AstroNuclPhysics ® Nuclear Physics - Astrophysics - Cosmology - Philosophy Gravity, black holes and physics

Chapter 3
3.1. Geometric-topological properties of spacetime
3.2. Minkowski planar spacetime and asymptotic structure
3.3. Cauchy's role, causality and horizons
3.4. Schwarzschild geometry
3.5. Reissner-Nordström geometry
3.6. Kerr and Kerr-Newman geometry
3.7. Spatio-temporal singularities
3.8. Hawking's and Penrose's theorems on singularities
3.9. Naked singularities and the principle of "cosmic censorship"

3.9. Naked singularities and the principle of "cosmic censorship"

The theorems mentioned in the previous §3.8 predict the existence of singularities in a number of physically real situations. Many exact solutions of Einstein's equations, some of which have been discussed in §3.4-3.6 (eg Schwarzschild or Kerr-Newman geometry), have singularities. Singularities inside black holes have the important property that are surrounded by the event horizon , which prevents them from "seeing" and disable any influence of the rest of the universe by a given singularity.

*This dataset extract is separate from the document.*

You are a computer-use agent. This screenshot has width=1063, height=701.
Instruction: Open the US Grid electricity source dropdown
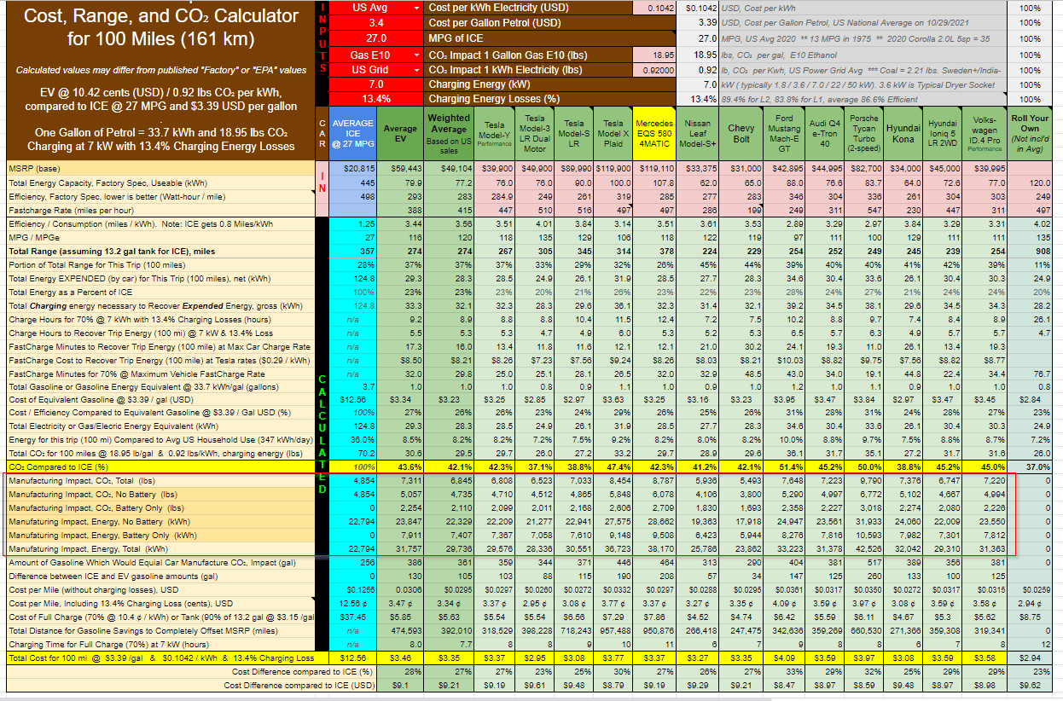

The question arises as to whether there can be " naked " singularities without a horizon ? For example, by formally placing Q 2 + J 2 / M 2 > M 2 in the expression (3.37) for Kerr-Newman geometry we get the so-called Kerr naked singularity without horizon.

According to today's knowledge, it is highly probable that such a naked singularity cannot arise, every singularity is "dressed" to the horizon, which R.Penrose metaphorically called the principle of cosmic censorship [202], [204] (here is a its brief text) :

Theorem 3.8 (principle of cosmic censorship)
In the originally non-singular (ie evolving from non-singular initial conditions to suitable Cauchy hypersurface according to the laws of GTR) asymptotically planar spacetime M , no spacetime singularity appears that can be seen from infinity - any singularity that arises here during evolution (eg gravitational collapse) will be surrounded by an event horizon .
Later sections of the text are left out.